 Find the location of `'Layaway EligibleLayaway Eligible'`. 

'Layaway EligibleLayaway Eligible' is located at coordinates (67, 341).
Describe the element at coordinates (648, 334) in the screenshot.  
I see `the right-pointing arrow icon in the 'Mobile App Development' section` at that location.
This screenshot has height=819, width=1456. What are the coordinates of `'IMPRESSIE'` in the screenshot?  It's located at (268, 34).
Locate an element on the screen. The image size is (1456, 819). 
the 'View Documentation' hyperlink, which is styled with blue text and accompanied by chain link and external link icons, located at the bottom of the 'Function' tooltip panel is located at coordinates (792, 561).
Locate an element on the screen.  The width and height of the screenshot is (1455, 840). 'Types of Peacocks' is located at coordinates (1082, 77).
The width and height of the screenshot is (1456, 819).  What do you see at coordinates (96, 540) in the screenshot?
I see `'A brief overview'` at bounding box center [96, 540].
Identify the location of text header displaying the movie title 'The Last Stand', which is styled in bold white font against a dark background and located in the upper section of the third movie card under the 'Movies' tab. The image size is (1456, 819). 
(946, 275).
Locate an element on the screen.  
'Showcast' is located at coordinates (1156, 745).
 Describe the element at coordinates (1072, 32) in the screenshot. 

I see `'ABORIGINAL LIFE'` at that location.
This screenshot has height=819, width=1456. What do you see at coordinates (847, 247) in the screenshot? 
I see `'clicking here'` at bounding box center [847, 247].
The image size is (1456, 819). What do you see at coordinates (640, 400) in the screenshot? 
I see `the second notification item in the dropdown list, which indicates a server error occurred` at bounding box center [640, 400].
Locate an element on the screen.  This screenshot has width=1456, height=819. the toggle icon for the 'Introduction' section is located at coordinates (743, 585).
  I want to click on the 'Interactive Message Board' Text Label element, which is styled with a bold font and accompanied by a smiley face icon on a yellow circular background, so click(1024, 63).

:::::

▸ **AIM**:
Please return the lines above, from the line with "Locate an element on the screen. The" to the line with "the 'View Documentation'", both included, as a JSON list of strings with one string per line, leaving out any blank lines.

▸ **FULL RESPONSE**:
[
  "Locate an element on the screen. The image size is (1456, 819). ",
  "the 'View Documentation' hyperlink, which is styled with blue text and accompanied by chain link and external link icons, located at the bottom of the 'Function' tooltip panel is located at coordinates (792, 561)."
]